**Instructions to follow**
From the data below, copy exactly the lines that lie between the one holding "FR (1147, 20)" and the one holding "Reject All (95, 1977)", including both, and nothing more.

┄┄┄┄┄┄

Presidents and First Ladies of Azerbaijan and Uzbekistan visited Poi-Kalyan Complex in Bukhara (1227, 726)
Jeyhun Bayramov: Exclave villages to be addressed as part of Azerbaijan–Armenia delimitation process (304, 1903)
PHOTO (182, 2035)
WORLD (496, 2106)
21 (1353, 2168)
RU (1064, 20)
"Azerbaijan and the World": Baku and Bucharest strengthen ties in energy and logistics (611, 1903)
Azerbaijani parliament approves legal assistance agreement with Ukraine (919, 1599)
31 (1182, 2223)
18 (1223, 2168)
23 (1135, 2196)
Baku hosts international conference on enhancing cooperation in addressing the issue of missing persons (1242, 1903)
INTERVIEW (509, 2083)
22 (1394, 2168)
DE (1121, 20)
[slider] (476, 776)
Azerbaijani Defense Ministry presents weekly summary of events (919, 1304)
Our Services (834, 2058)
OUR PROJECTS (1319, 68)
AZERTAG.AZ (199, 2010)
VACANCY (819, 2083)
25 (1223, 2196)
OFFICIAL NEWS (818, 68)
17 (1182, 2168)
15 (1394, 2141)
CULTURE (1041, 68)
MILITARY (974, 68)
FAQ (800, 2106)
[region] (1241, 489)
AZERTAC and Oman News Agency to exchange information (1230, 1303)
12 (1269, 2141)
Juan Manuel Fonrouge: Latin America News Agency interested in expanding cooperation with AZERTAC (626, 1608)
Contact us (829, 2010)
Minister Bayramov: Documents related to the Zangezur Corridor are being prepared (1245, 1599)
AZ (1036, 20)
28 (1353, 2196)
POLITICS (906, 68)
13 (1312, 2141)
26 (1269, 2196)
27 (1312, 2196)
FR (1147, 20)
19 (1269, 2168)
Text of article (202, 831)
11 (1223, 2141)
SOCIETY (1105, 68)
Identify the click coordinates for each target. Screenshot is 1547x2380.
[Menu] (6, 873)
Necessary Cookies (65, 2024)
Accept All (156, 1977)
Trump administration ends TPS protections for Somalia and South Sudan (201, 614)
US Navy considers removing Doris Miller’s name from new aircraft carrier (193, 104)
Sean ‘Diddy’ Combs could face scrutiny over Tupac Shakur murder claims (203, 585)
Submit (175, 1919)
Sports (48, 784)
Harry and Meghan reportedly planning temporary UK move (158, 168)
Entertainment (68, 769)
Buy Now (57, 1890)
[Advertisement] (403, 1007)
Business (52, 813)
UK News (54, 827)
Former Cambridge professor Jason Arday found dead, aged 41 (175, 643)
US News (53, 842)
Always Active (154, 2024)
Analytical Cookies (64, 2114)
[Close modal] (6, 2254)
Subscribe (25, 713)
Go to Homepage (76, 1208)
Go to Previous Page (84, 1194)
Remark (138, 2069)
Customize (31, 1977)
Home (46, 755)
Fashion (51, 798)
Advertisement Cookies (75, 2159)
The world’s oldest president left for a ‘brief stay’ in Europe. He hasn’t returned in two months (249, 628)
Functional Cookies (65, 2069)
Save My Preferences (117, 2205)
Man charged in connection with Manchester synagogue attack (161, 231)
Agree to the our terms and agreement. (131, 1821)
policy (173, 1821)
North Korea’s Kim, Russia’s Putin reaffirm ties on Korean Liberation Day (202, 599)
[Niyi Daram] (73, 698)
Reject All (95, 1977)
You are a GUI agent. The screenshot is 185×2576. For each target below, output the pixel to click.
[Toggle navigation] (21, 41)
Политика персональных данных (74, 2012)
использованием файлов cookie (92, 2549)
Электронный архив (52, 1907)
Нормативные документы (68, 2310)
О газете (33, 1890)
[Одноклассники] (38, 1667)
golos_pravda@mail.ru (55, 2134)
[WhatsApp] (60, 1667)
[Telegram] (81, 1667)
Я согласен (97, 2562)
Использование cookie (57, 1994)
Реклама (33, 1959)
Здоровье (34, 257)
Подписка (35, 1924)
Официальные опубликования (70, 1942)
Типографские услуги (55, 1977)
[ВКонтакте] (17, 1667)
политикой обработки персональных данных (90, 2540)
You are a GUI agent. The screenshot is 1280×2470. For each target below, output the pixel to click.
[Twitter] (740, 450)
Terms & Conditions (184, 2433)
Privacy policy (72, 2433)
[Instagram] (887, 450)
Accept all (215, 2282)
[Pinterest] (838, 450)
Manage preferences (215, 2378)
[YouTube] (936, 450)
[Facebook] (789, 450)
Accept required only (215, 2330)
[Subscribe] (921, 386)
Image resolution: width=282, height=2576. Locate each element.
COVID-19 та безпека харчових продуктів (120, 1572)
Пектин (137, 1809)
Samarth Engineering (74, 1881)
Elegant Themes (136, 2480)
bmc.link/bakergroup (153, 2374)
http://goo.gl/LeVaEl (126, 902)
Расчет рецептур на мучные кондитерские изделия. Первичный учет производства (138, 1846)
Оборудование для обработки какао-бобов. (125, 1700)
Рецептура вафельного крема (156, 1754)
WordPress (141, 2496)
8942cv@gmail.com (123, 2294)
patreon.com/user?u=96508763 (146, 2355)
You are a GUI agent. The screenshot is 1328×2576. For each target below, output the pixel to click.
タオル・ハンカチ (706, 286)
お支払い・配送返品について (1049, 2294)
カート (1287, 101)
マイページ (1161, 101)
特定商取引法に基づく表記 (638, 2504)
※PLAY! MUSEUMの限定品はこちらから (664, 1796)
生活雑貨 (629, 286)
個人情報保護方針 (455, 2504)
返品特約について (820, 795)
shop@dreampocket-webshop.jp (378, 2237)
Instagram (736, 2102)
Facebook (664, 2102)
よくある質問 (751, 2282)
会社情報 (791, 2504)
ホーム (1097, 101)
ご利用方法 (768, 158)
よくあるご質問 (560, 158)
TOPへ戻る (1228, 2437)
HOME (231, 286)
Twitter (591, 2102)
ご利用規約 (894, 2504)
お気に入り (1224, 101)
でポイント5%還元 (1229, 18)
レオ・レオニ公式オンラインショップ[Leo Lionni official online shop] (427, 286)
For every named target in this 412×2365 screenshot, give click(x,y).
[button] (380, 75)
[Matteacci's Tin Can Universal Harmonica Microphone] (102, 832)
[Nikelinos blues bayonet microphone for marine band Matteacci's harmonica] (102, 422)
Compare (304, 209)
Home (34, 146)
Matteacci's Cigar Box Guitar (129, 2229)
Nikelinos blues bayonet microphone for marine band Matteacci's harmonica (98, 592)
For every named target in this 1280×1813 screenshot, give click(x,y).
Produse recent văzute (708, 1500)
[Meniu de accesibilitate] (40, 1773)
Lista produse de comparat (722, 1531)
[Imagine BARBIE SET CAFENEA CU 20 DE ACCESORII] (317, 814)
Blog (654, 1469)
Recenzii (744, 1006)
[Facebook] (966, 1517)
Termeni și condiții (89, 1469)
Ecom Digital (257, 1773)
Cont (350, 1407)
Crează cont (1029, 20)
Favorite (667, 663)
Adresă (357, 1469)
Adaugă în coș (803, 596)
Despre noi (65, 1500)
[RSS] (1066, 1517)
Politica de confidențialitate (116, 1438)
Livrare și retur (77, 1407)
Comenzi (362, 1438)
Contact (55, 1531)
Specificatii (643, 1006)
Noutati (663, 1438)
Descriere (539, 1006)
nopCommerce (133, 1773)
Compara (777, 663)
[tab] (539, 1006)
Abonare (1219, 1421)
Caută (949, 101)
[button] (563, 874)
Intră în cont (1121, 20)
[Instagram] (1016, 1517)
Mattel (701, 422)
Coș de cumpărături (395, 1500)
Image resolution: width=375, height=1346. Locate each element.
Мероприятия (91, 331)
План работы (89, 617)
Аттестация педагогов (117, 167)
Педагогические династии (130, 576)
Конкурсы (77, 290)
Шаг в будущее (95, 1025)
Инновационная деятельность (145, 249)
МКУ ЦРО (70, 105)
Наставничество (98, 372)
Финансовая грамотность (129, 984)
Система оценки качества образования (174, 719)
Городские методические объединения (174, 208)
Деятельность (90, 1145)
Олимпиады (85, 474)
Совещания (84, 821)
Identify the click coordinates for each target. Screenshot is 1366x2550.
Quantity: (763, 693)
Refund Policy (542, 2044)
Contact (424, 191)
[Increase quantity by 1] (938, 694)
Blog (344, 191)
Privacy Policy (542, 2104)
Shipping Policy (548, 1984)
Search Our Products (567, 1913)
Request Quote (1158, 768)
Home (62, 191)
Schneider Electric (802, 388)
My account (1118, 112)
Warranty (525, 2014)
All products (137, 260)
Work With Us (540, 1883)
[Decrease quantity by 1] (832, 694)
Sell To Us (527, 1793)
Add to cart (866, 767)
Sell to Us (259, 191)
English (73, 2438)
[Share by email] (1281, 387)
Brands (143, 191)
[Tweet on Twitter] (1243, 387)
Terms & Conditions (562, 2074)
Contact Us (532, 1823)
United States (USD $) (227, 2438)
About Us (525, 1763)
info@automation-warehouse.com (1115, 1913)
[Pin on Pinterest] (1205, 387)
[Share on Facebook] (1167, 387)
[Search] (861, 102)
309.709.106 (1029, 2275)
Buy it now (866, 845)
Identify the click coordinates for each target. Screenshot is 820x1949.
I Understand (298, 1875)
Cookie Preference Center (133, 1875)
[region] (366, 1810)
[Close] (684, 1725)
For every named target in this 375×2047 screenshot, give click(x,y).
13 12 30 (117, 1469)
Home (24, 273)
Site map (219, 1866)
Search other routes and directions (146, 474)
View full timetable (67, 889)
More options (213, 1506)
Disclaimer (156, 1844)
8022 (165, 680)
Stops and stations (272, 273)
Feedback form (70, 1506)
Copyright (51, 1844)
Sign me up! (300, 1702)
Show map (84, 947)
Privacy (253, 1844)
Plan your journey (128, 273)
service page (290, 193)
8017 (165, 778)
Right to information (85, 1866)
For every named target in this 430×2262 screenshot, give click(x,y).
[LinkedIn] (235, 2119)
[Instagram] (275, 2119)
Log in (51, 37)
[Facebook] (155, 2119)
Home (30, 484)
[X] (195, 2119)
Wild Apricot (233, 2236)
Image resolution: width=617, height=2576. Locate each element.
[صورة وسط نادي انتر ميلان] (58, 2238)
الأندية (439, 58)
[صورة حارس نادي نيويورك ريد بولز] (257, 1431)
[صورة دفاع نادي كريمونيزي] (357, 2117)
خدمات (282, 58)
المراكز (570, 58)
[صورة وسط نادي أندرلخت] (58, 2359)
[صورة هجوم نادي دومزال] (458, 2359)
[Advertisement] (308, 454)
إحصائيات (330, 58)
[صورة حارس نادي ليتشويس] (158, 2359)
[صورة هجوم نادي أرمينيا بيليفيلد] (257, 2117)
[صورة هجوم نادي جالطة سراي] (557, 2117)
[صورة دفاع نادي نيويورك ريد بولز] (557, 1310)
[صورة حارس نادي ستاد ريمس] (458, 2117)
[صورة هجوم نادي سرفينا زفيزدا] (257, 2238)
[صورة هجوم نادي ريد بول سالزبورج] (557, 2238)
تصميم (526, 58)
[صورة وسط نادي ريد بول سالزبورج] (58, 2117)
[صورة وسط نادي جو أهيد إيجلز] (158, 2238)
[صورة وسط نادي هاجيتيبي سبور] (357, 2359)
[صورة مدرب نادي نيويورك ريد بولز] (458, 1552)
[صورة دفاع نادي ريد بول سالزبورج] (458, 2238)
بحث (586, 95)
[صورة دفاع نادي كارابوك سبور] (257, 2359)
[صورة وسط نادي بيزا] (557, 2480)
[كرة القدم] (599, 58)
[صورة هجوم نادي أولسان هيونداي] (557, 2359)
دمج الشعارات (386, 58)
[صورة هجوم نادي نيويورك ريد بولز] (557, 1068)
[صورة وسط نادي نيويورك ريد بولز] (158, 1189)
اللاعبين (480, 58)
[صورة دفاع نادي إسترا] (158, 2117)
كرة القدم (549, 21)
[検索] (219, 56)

┄┄┄┄┄┄

**Result of the exercise**
FR (1147, 20)
19 (1269, 2168)
Text of article (202, 831)
11 (1223, 2141)
SOCIETY (1105, 68)
Identify the click coordinates for each target. Screenshot is 1547x2380.
[Menu] (6, 873)
Necessary Cookies (65, 2024)
Accept All (156, 1977)
Trump administration ends TPS protections for Somalia and South Sudan (201, 614)
US Navy considers removing Doris Miller’s name from new aircraft carrier (193, 104)
Sean ‘Diddy’ Combs could face scrutiny over Tupac Shakur murder claims (203, 585)
Submit (175, 1919)
Sports (48, 784)
Harry and Meghan reportedly planning temporary UK move (158, 168)
Entertainment (68, 769)
Buy Now (57, 1890)
[Advertisement] (403, 1007)
Business (52, 813)
UK News (54, 827)
Former Cambridge professor Jason Arday found dead, aged 41 (175, 643)
US News (53, 842)
Always Active (154, 2024)
Analytical Cookies (64, 2114)
[Close modal] (6, 2254)
Subscribe (25, 713)
Go to Homepage (76, 1208)
Go to Previous Page (84, 1194)
Remark (138, 2069)
Customize (31, 1977)
Home (46, 755)
Fashion (51, 798)
Advertisement Cookies (75, 2159)
The world’s oldest president left for a ‘brief stay’ in Europe. He hasn’t returned in two months (249, 628)
Functional Cookies (65, 2069)
Save My Preferences (117, 2205)
Man charged in connection with Manchester synagogue attack (161, 231)
Agree to the our terms and agreement. (131, 1821)
policy (173, 1821)
North Korea’s Kim, Russia’s Putin reaffirm ties on Korean Liberation Day (202, 599)
[Niyi Daram] (73, 698)
Reject All (95, 1977)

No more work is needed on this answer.